What to work on: Everything from the "You are a computer-use agent." line to the final line of the listing should be written out exactly. Skip the pictures.

*** Begin section ***

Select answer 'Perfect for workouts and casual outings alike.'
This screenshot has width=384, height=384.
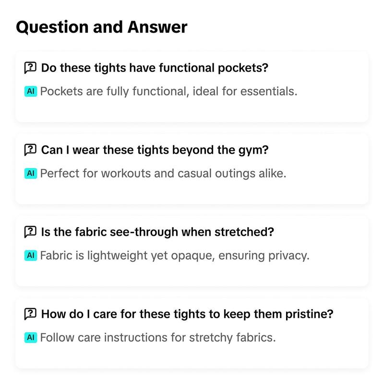pos(163,173)
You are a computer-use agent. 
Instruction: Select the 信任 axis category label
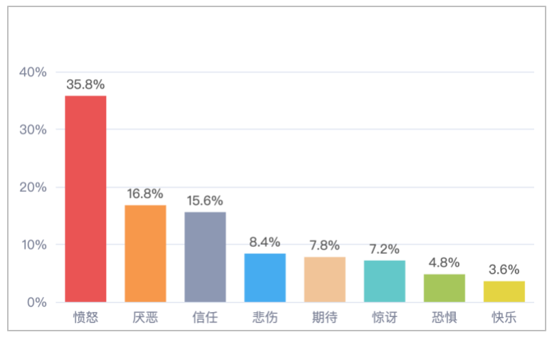pos(205,316)
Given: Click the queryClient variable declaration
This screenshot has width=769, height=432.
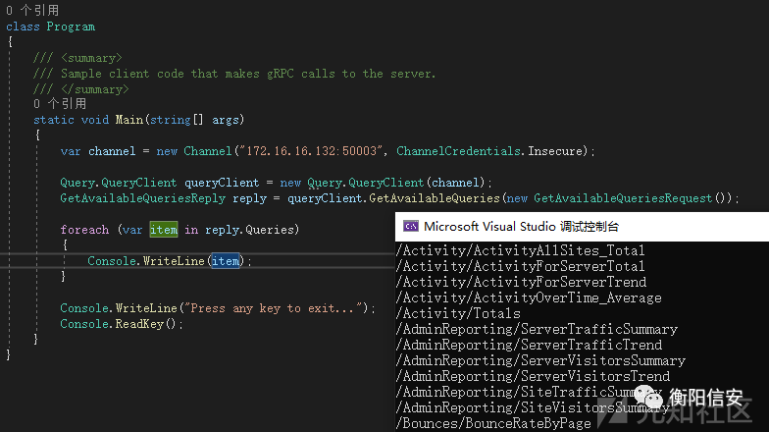Looking at the screenshot, I should tap(222, 183).
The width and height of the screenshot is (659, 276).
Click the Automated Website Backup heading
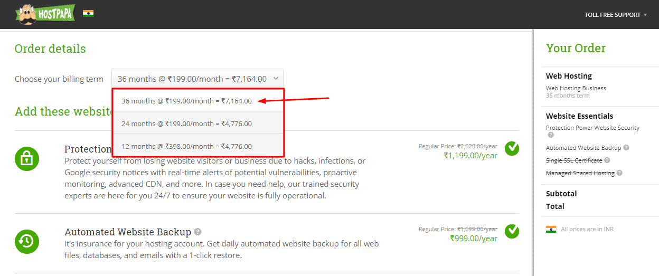pos(128,232)
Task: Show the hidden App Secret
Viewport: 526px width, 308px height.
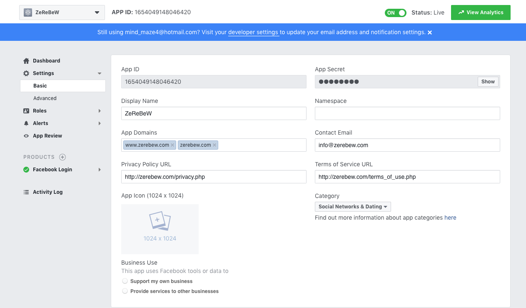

*** End section ***

Answer area:
You are a computer-use agent. 
Instruction: Select the 信任 axis category label
pos(205,316)
Given: Click the queryClient variable declaration
This screenshot has width=769, height=432.
Looking at the screenshot, I should tap(222, 183).
The width and height of the screenshot is (659, 276).
Click the Automated Website Backup heading
pos(128,232)
Task: Show the hidden App Secret
Viewport: 526px width, 308px height.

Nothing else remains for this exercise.